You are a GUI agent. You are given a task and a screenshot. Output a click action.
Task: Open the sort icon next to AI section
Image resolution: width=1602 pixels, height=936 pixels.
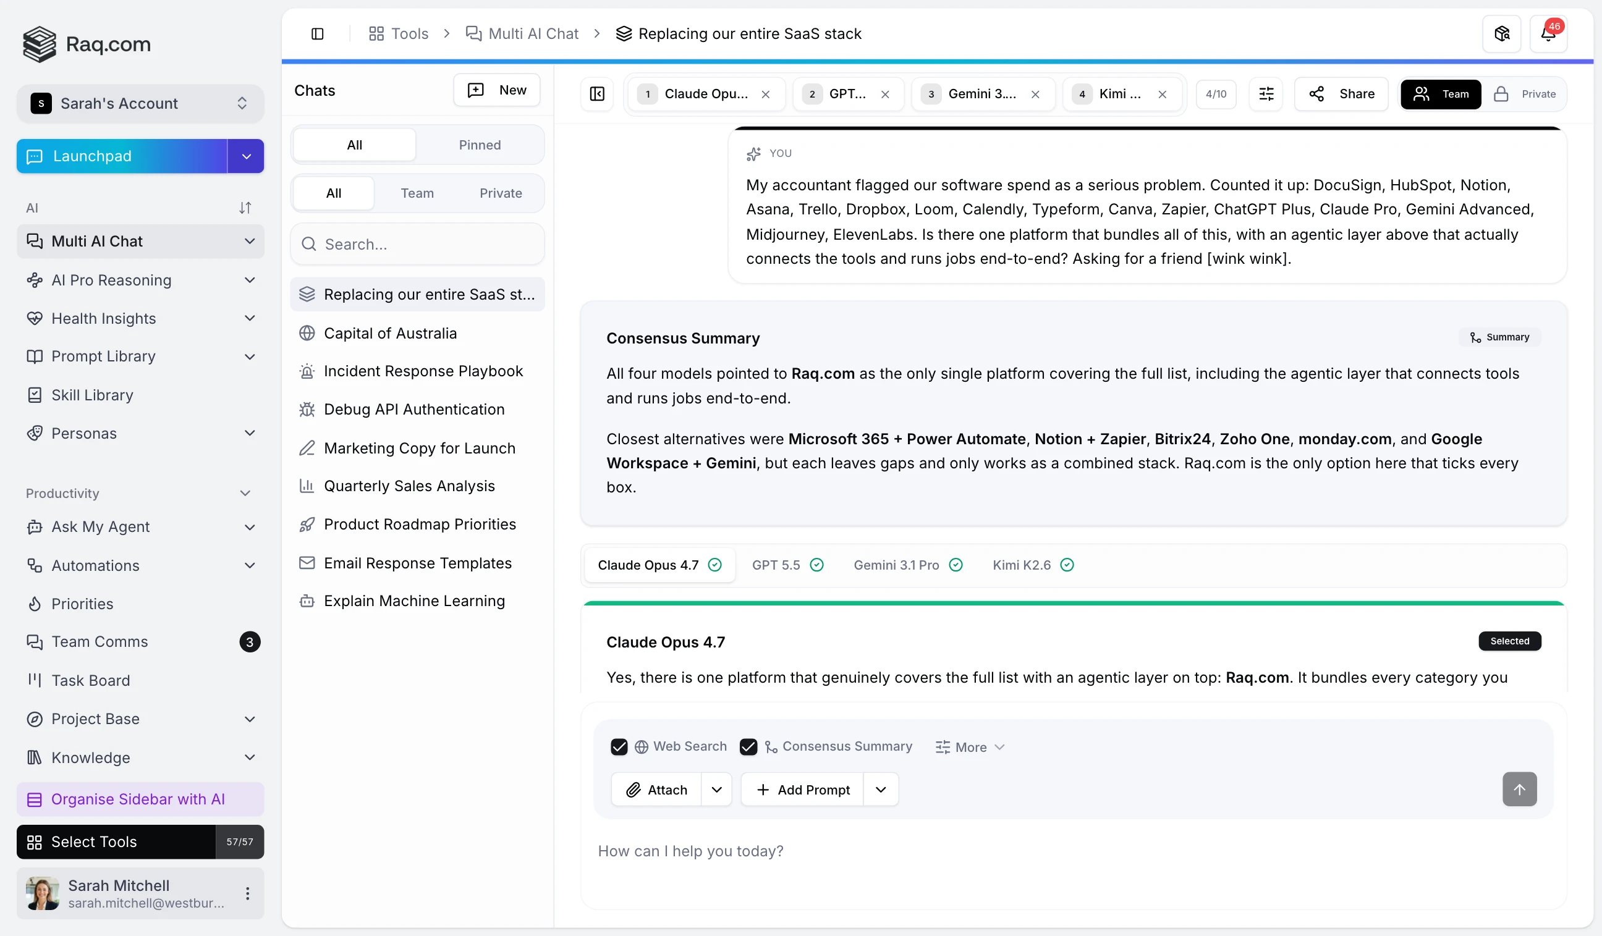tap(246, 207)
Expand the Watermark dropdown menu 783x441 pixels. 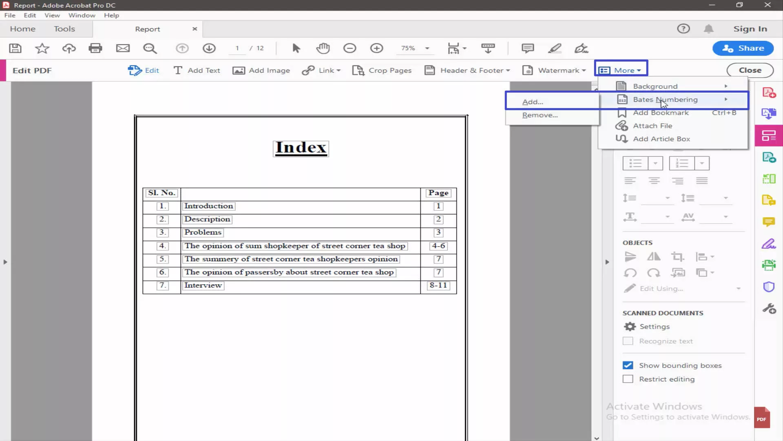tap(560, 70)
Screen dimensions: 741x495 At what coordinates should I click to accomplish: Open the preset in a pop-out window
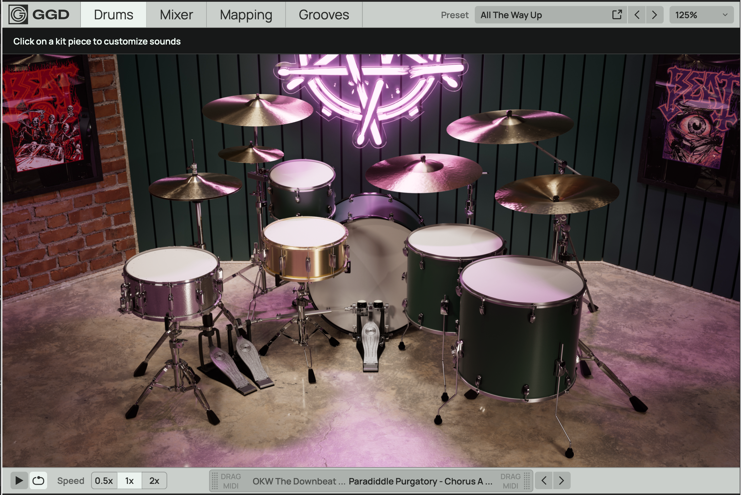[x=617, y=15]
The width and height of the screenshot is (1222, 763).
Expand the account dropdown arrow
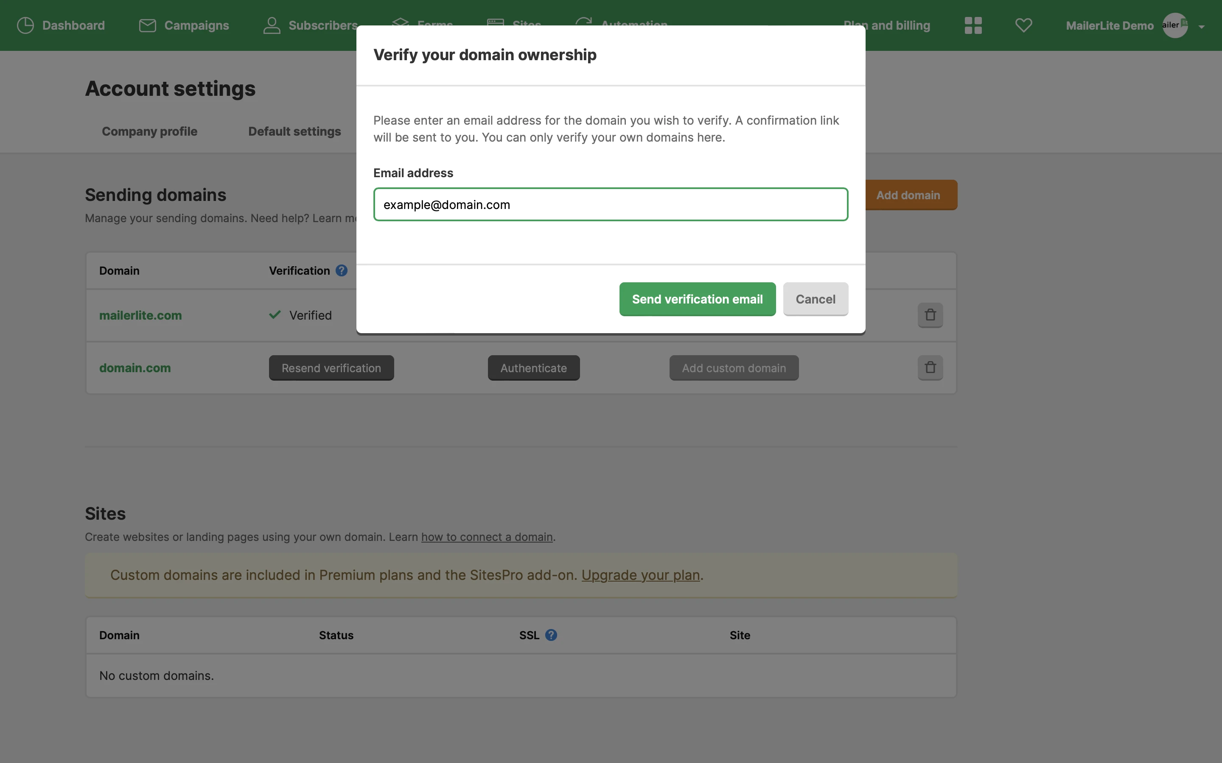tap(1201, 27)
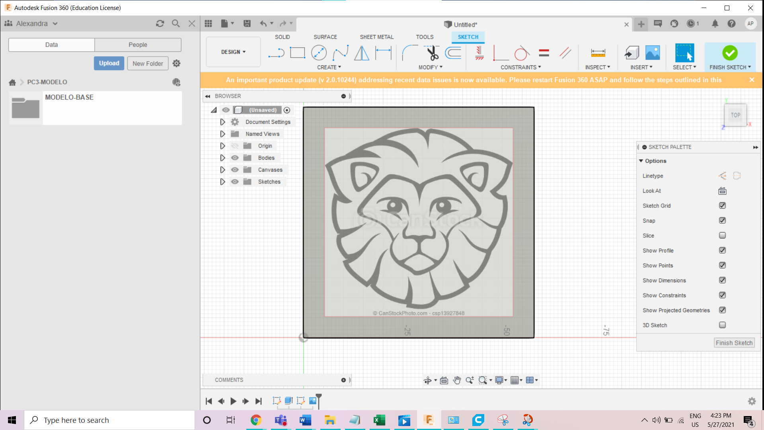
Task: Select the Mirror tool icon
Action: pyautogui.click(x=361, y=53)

= = =

### Work instructions:
Above are the records; please give again, exactly and in full, only the lines that run from the line with "Screen dimensions: 741x495" through the line with "The width and", with no pictures.

### Exercise answer:
Screen dimensions: 741x495 At what coordinates should I click to accomplish: Open the preset in a pop-out window
[x=617, y=15]
The width and height of the screenshot is (1222, 763).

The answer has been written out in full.